Sprinting will get you there.

sprintThe term sprinting usually is associated with running but I was introduced to it last year at a writers retreat and since then I have applied it to a way of getting tasks done. The more I use this methodology the more I am amazed at how much I can get done in a short, 30 minute sprint. You can set the time at anything but I’ve found 30 minutes works best for me.

When I’m writing I set a timer. There are a number of them on-line. I use Time And Date. The object is to stay on the task at hand. If I’m editing a document I don’t switch over to check email or jot down and idea for a future plot or check out facebook. I stay on the task of editing the document I’m on. Same applies for any computer task like updating your addresses, or recipe files.

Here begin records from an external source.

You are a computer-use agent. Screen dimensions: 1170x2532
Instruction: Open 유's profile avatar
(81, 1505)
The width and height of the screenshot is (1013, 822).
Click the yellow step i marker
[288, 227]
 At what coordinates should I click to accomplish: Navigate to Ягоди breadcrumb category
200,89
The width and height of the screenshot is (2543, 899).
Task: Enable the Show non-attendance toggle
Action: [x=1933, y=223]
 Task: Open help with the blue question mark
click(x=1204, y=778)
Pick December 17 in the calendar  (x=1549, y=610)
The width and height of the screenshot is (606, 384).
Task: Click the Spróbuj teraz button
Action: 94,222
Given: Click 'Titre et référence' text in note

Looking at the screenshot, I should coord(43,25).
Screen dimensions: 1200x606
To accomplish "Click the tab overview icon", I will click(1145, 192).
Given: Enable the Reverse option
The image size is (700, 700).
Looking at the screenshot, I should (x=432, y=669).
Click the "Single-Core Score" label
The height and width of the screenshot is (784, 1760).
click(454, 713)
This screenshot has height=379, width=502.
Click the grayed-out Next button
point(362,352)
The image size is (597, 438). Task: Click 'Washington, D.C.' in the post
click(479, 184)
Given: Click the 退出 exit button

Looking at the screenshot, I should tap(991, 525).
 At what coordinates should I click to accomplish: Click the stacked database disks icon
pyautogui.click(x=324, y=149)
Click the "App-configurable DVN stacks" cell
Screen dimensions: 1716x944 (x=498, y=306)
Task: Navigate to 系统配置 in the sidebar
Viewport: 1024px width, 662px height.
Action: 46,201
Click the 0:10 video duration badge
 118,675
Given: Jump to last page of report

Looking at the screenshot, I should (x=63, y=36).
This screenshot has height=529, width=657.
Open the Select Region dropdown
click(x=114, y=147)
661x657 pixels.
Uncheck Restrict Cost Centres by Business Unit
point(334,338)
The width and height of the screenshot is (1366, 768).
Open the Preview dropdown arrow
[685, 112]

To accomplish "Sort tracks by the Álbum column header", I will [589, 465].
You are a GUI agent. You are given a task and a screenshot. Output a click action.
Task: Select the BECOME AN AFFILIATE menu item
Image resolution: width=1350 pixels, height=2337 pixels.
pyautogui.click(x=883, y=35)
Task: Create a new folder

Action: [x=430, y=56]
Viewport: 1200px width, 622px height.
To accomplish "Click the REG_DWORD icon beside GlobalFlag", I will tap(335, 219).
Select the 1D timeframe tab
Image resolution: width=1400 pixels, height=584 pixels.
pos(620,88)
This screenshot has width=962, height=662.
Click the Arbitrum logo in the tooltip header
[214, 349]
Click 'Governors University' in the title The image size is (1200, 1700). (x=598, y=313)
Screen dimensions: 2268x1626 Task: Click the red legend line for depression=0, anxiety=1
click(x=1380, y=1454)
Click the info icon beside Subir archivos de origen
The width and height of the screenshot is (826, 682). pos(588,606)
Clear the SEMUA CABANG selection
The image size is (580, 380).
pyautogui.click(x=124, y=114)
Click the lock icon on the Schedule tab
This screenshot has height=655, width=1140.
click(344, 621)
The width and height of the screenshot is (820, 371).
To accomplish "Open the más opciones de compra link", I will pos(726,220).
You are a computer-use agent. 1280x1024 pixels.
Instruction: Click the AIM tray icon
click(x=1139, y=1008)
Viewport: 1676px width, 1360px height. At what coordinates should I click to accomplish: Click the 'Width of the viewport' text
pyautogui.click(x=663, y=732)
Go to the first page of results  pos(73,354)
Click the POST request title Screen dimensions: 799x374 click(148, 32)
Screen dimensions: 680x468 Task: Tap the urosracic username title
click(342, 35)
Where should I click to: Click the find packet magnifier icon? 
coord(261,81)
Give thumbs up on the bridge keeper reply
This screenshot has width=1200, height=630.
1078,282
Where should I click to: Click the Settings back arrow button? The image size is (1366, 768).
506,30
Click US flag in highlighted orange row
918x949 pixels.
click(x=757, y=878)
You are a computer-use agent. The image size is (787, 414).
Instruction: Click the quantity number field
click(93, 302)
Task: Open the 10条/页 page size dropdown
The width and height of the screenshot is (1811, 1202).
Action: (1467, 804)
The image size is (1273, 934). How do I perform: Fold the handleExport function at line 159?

I also use it for things like cleaning. For this I use the timer on the stove, set it to 30 minutes and again stay with the task or tasks I’ve chosen. I’ve found I can vacuum all the floors in 30 minutes. Clean the kitchen with time left over.

Again, think sprint. Whatever time works for you, set the timer and when it goes off take a break. Walk around, stretch, check that email you’re itching to look at. Whatever constitutes a break for you.

I’ve found that no matter how onerous the task, knowing I only have to do it for 30 minutes makes it easier to do. Of course some things I really enjoy and the 30 minutes is here and gone before I know it. So I take a short break and set another 30 minutes.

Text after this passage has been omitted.